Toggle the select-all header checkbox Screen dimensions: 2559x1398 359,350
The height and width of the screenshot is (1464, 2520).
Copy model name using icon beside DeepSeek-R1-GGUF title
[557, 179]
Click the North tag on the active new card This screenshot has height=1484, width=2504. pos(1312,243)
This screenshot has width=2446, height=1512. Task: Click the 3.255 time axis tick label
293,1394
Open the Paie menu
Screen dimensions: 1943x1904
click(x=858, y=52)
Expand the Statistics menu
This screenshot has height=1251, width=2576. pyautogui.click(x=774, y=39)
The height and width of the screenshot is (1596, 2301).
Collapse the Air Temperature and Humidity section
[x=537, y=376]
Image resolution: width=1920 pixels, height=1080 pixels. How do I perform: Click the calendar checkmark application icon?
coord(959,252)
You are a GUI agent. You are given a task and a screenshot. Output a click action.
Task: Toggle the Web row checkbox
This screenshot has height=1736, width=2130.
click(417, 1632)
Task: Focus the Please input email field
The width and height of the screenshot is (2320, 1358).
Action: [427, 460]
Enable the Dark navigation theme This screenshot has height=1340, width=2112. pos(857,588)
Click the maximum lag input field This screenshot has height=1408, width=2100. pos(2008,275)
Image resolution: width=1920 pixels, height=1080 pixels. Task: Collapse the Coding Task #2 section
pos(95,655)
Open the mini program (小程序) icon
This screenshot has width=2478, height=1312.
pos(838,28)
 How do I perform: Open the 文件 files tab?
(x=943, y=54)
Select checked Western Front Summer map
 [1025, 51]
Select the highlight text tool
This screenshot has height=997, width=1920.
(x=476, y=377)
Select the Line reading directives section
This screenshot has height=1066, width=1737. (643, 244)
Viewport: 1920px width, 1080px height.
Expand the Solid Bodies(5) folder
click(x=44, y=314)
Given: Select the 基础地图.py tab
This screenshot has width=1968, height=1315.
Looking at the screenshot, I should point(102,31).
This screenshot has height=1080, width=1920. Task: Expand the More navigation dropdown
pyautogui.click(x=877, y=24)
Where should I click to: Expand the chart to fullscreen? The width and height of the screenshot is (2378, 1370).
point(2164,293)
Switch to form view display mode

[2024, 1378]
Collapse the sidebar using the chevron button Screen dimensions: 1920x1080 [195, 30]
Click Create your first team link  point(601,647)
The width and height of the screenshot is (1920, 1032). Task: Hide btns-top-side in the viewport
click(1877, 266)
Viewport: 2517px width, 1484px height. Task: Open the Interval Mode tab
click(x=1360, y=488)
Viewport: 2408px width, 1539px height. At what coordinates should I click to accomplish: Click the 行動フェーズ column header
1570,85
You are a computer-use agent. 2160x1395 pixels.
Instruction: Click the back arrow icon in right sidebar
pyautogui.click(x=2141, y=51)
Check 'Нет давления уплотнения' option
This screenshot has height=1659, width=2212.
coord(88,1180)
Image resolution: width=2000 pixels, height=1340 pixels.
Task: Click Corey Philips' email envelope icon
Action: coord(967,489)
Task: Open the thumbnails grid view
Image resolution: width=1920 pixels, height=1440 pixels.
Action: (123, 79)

::::::

• ACTION ITEM:
Return word for word the lines above from the line with "This screenshot has width=1968, height=1315." to the line with "Check 'Нет давления уплотнения' option", including both and leaving out all others.

• RESULT OF THE TASK:
This screenshot has width=1968, height=1315.
Looking at the screenshot, I should point(102,31).
This screenshot has height=1080, width=1920. Task: Expand the More navigation dropdown
pyautogui.click(x=877, y=24)
Where should I click to: Expand the chart to fullscreen? The width and height of the screenshot is (2378, 1370).
point(2164,293)
Switch to form view display mode

[2024, 1378]
Collapse the sidebar using the chevron button Screen dimensions: 1920x1080 [195, 30]
Click Create your first team link  point(601,647)
The width and height of the screenshot is (1920, 1032). Task: Hide btns-top-side in the viewport
click(1877, 266)
Viewport: 2517px width, 1484px height. Task: Open the Interval Mode tab
click(x=1360, y=488)
Viewport: 2408px width, 1539px height. At what coordinates should I click to accomplish: Click the 行動フェーズ column header
1570,85
You are a computer-use agent. 2160x1395 pixels.
Instruction: Click the back arrow icon in right sidebar
pyautogui.click(x=2141, y=51)
Check 'Нет давления уплотнения' option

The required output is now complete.